Table 4 shows the results of the ablation experiments based on UP for both the MobileNetV2-SSD and MobileNetV2-YOLOv4 networks. The significant improvement in detection performance brought by UP is evident for both MobileNetV2-SSD and MobileNetV2-YOLOv4 networks. For MobileNetV2-SSD, the detection performance was improved from 72.1% to 82.0% in terms of mAP, while for MobileNetV2-YOLOv4, it increased from 68.4% to 83.8%. Therefore, what we obtained from UP is a universal logo representation, rather than a local fitting result. Moreover, the performance improvement of MobileNetV2-YOLOv4 (15.4%) was greater than that of MobileNetV2-SSD (9.9%), and the detection performance of MobileNetV2-YOLOv4 (83.8%) was also higher than that of MobileNetV2-SSD (82.0%). These results not only demonstrate the effectiveness of our UP strategy but also suggest that MobileNetV2-YOLOv4 is better suited for extracting and post-processing logo features and exhibiting a more comprehensive absorption of prior knowledge compared to MobileNetV2-SSD networks.

5. Conclusions

In this paper, we propose a novel logo-detection method named MobileNetV2-YOLOv4-UP, which integrates unsupervised learning with few-shot learning to address the challenge of logo detection in indoor scenes with limited labeled data. Our approach applies unsupervised learning and few-shot learning to an autoencoder and an object-detection network, respectively. Specifically, we design an autoencoder to capture latent feature representations of logos and perform UP on a large unlabeled dataset. By combining a lightweight backbone network with a one-stage object-detection network, we incorporate the prior information obtained from the autoencoder. This method requires updating the network only on a small dataset of labeled indoor-scene logos, without repetition of UP when new logos appear, thereby significantly reducing the training complexity. The experimental results of both a publicly available dataset and our self-collected dataset demonstrate the superiority of our approach compared to classical object-detection methods.
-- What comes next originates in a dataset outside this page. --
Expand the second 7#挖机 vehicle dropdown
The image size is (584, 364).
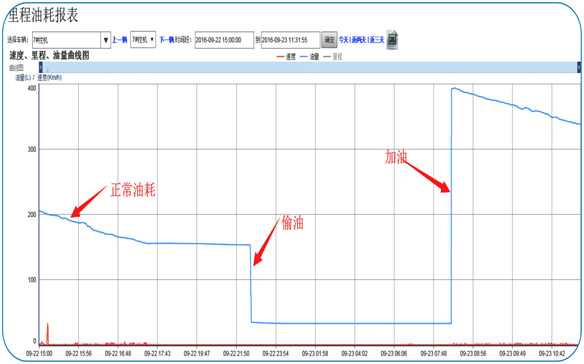point(143,39)
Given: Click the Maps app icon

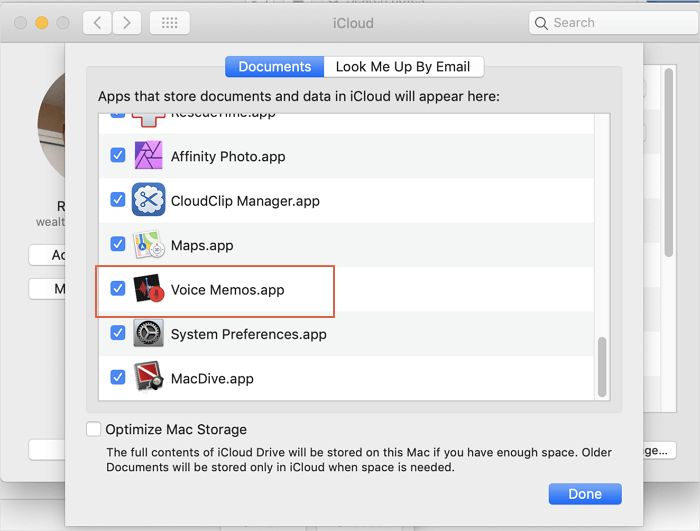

Additionally, our UP strategy proves to be effective, leading to significant performance improvements. Future work may focus on enhancing the autoencoder and refining the training strategy of unsupervised learning to further improve the performance of this method on small datasets.

Author Contributions

Conceptualisation, S.Z.; Formal analysis, C.Y. and Q.Y.; Supervision, S.Z. and Q.Y.; Writing—original draft, C.Y. and Q.Y.; Writing—review and editing, C.Y., Q.Y. and Z.Y. All authors will be informed about each step of manuscript processing including submission and revision. All authors have read and agreed to the published version of the manuscript.

Funding

This work was supported by the Natural Science Foundation of Shanghai (No. 22ZR1465700).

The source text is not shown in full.